Pertama, bahwa penyembelihan binatang tersebut merupakan sarana memperluas hubungan baik terhadap kerabat, tetangga, tamu dan saudara sesama muslim. Semua itu merupakan fenomena kegembiraan dan rasa syukur atas nikmat Allah Ta’ala kepada manusia, dan inilah bentuk pengungkapan nikmat yang dianjurkan dalam Islam:

“Dan terhadap nikmat Tuhanmu maka hendaklah kamu menyebut-nyebutnya (dengan bersyukur).” (QS Ad-Dhuhaa 11).

Kedua, sebagai bentuk pembenaran terhadap apa yang datang dari Allah Ta’ala. Allah menciptakan binatang ternak itu adalah nikmat yang diperuntukkan bagi manusia, dan Allah mengizinkan manusia untuk menyembelih binatang ternak tersebut sebagai makanan bagi mereka. Bahkan penyembelihan ini merupakan salah satu bentuk pendekatan diri kepada Allah Ta’ala.

Berqurban merupakan ibadah yang paling dicintai Allah Ta’ala di hari Nahr, sebagaimana disebutkan dalam hadits riwayat At-Tirmidzi dari ‘Aisyah Radhiyallahu ‘anhu. bahwa Nabi Shallallahu ‘alaihi wa sallam bersabda:

“Tidaklah anak Adam beramal di hari Nahr yang paling dicintai Allah melebihi menumpahkan darah (berqurban). Qurban itu akan datang di hari Kiamat dengan tanduk, bulu dan kukunya. Dan sesungguhnya darah akan cepat sampai di suatu tempat sebelum darah tersebut menetes ke bumi. Maka perbaikilah jiwa dengan berqurban”.

Definisi Qurban

Kata qurban yang kita pahami, berasal dari bahasa Arab, artinya pendekatan diri, sedangkan maksudnya adalah menyembelih binatang ternak sebagai sarana pendekatan diri kepada Allah. Arti ini dikenal dalam istilah Islam sebagai udhiyah. Udhiyah secara bahasa mengandung dua pengertian, yaitu kambing yang disembelih waktu Dhuha dan seterusnya, dan kambing yang disembelih di hari ‘Idul Adha. Adapun makna secara istilah, yaitu binatang ternak yang disembelih di hari-hari Nahr dengan niat mendekatkan diri (taqarruban) kepada Allah dengan syarat-syarat tertentu (Syarh Minhaj).


Hukum Qurban

Hukum qurban menurut jumhur ulama adalah sunnah muaqqadah sedang menurut mazhab Abu Hanifah adalah wajib. Allah Ta’ala berfirman:

“Maka dirikanlah shalat karena Tuhanmu dan berkorbanlah” (QS Al-Kautsaar: 2).

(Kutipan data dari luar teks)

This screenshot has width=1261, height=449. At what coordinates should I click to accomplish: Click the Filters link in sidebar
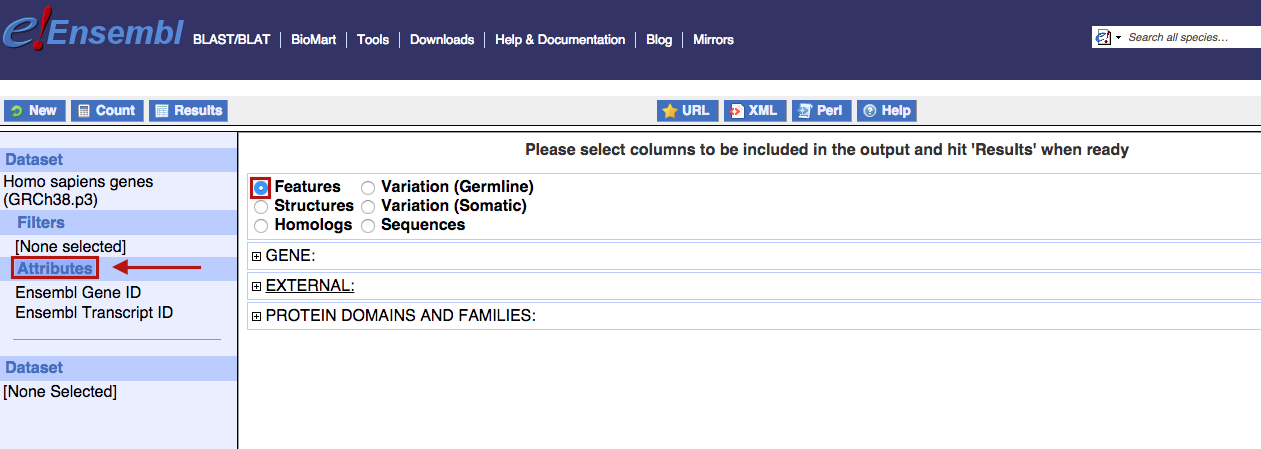[x=41, y=223]
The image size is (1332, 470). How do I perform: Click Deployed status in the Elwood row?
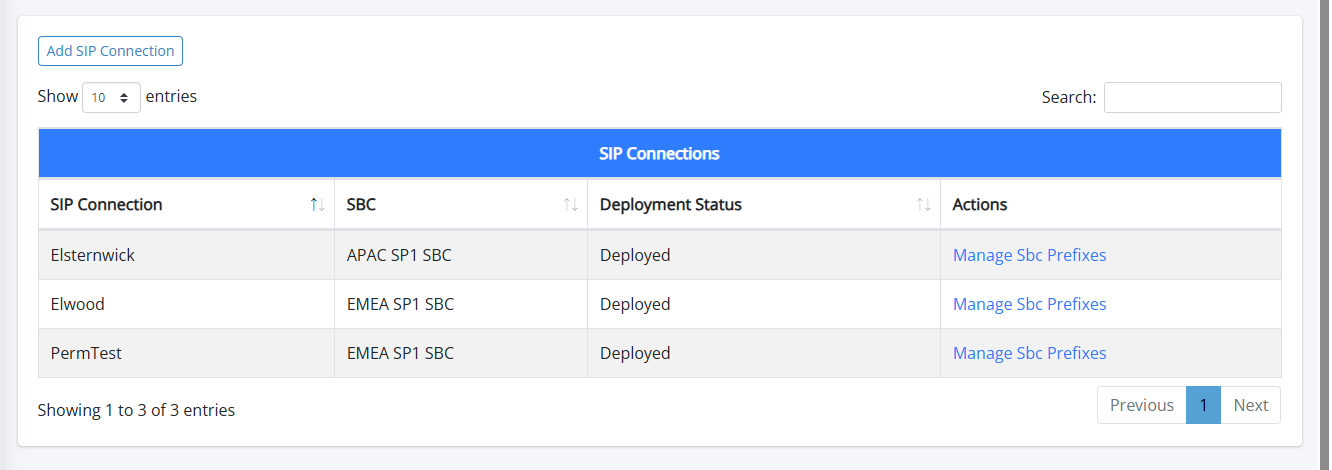coord(635,304)
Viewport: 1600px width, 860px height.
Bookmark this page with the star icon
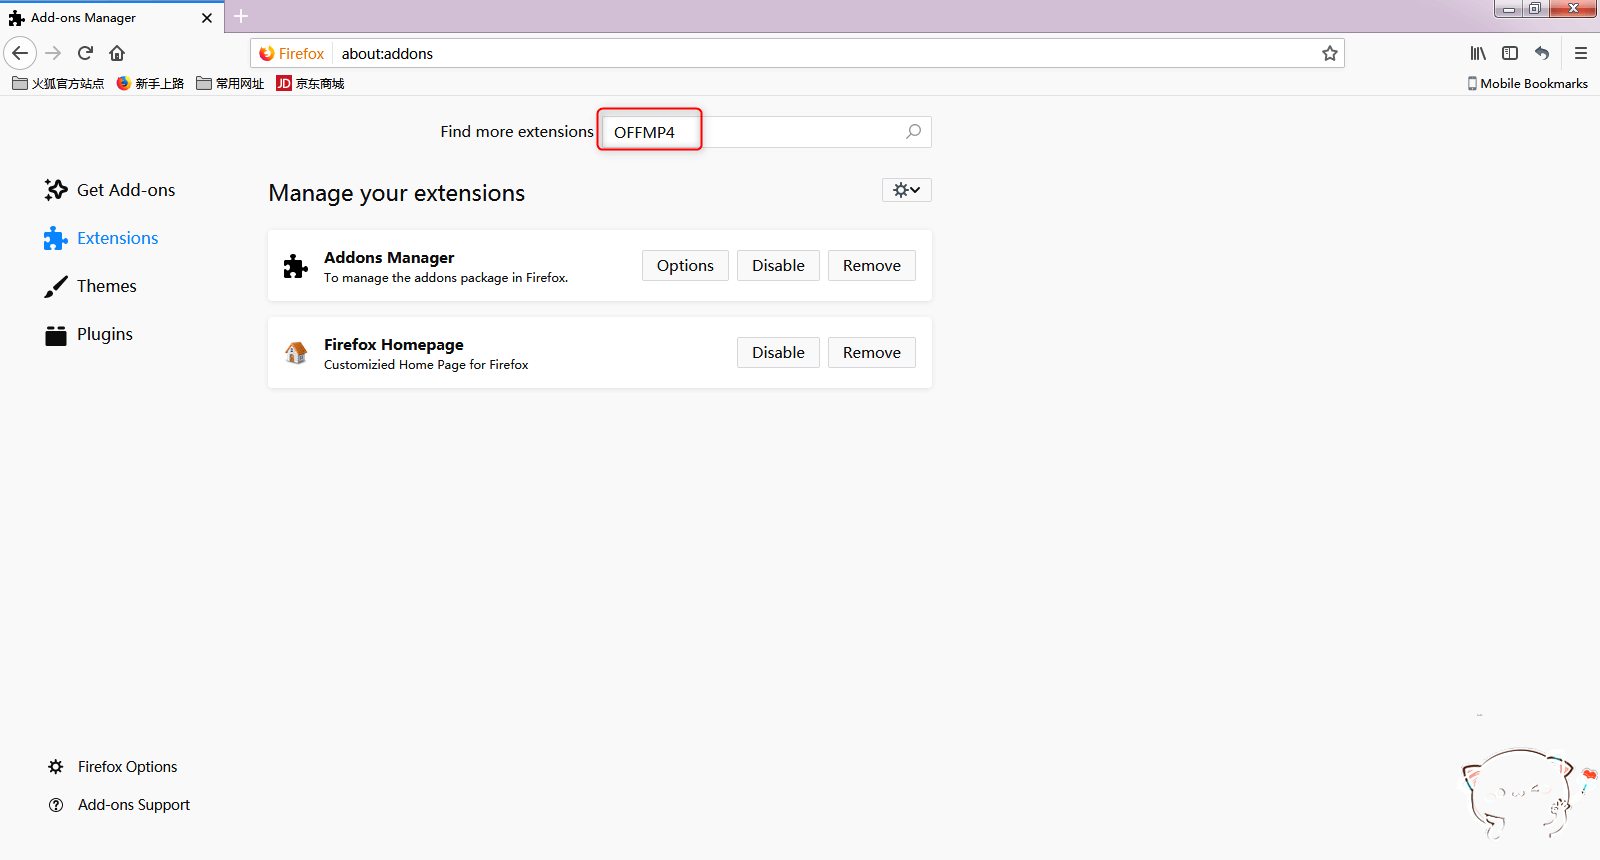pyautogui.click(x=1329, y=54)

Rasulullah Shallallahu ‘alaihi wa sallam bersabda:

“Siapa yang memiliki kelapangan dan tidak berqurban, maka jangan dekati tempat shalat kami” (HR Ahmad, Ibnu Majah dan Al-Hakim).

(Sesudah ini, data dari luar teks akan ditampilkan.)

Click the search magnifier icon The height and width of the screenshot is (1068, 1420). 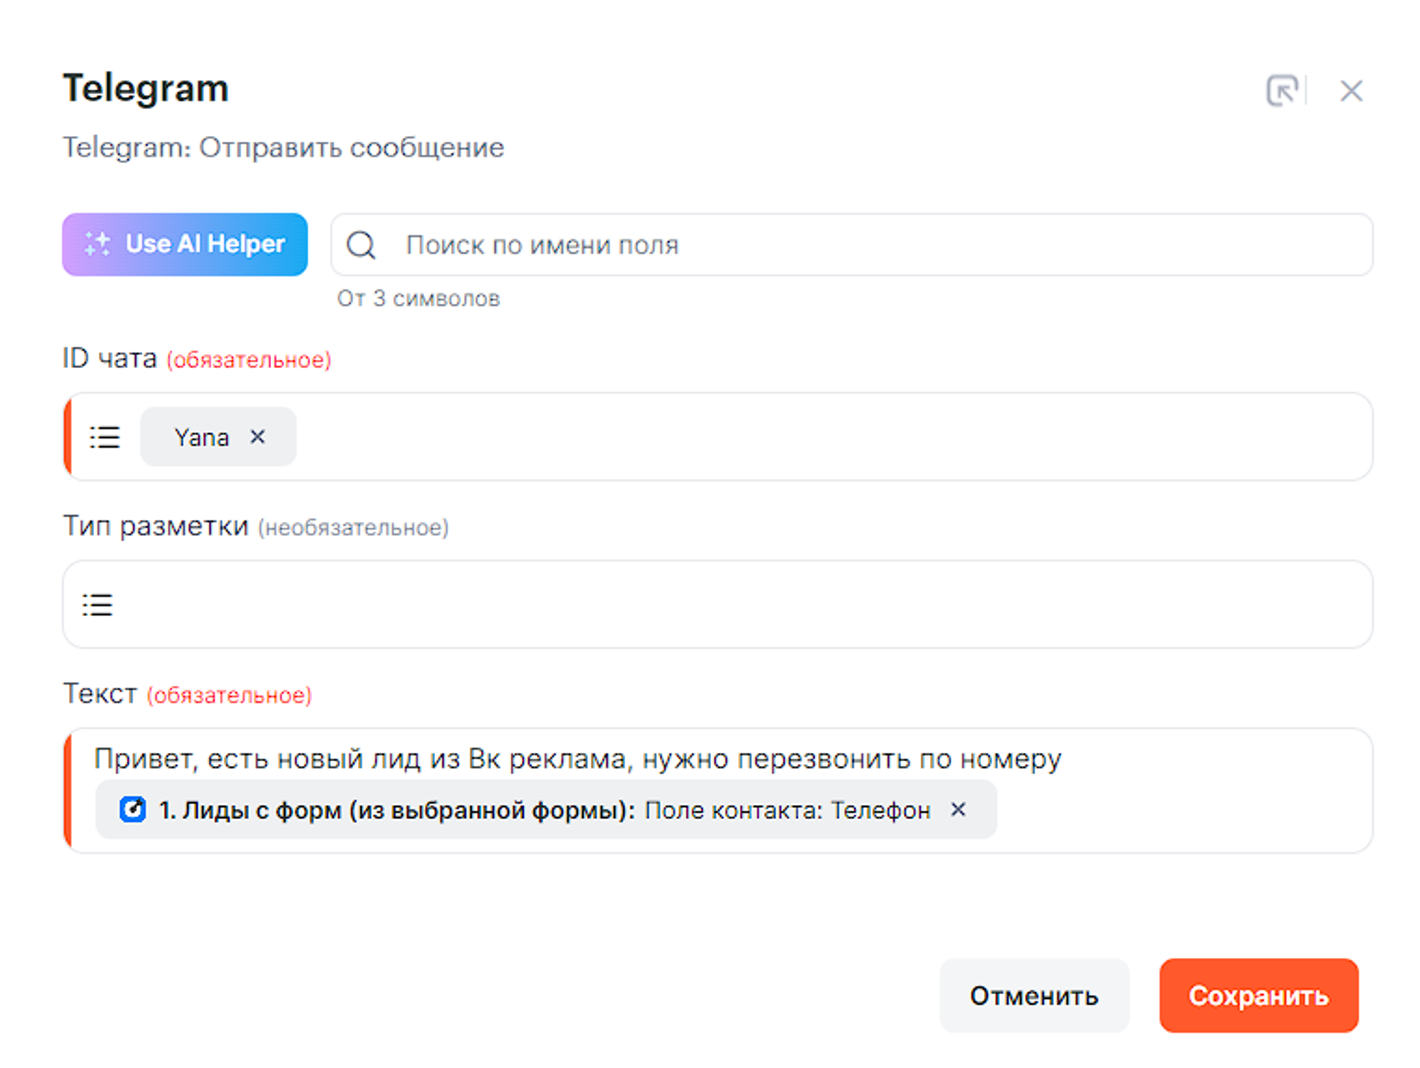click(x=361, y=245)
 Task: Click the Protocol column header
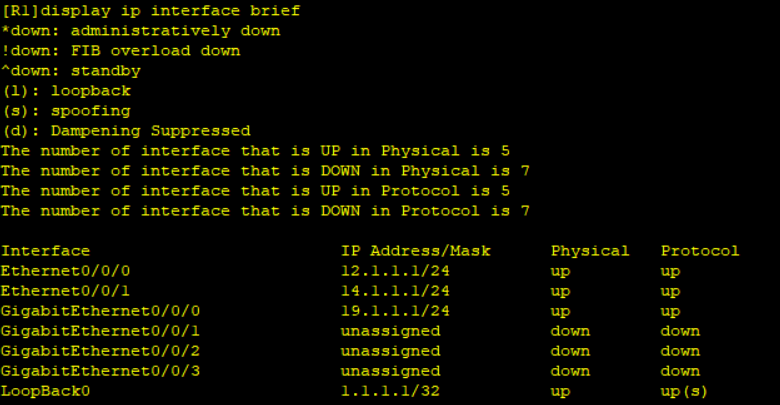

Dalam hadits lain: “Jika kalian melihat awal bulan Zulhijah, dan seseorang di antara kalian hendak berqurban, maka tahanlah rambut dan kukunya (jangan digunting)” (HR Muslim).

Bagi seorang muslim atau keluarga muslim yang mampu dan memiliki kemudahan, dia sangat dianjurkan untuk berqurban. Jika tidak melakukannya, menurut pendapat Abu Hanifah, ia berdosa. Dan menurut pendapat jumhur ulama dia tidak mendapatkan keutamaan pahala sunnah.


Lihat Juga:

Binatang yang Boleh Diqurbankan

Adapun binatang yang boleh digunakan untuk berqurban adalah binatang ternak (Al-An’aam), unta, sapi dan kambing, jantan atau betina. Sedangkan binatang selain itu seperti burung, ayam dll tidak boleh dijadikan binatang qurban. Allah Ta’ala berfirman:

“Dan bagi tiap-tiap umat telah Kami syariatkan penyembelihan (qurban), supaya mereka menyebut nama Allah terhadap binatang ternak yang telah direzkikan Allah kepada mereka” (QS Al-Hajj 34).

Kambing untuk satu orang, boleh juga untuk satu keluarga. Karena Rasulullah Shallallahu ‘alaihi wa sallam menyembelih dua kambing, satu untuk beliau dan keluarganya dan satu lagi untuk beliau dan umatnya. Sedangkan unta dan sapi dapat digunakan untuk tujuh orang, baik dalam satu keluarga atau tidak, sesuai dengan hadits Rasulullah Shallallahu ‘alaihi wa sallam:

Dari Jabir bin Abdullah, berkata “Kami berqurban bersama Rasulullah Shallallahu ‘alaihi wa sallam di tahun Hudaibiyah, unta untuk tujuh orang dan sapi untuk tujuh orang” (HR Muslim).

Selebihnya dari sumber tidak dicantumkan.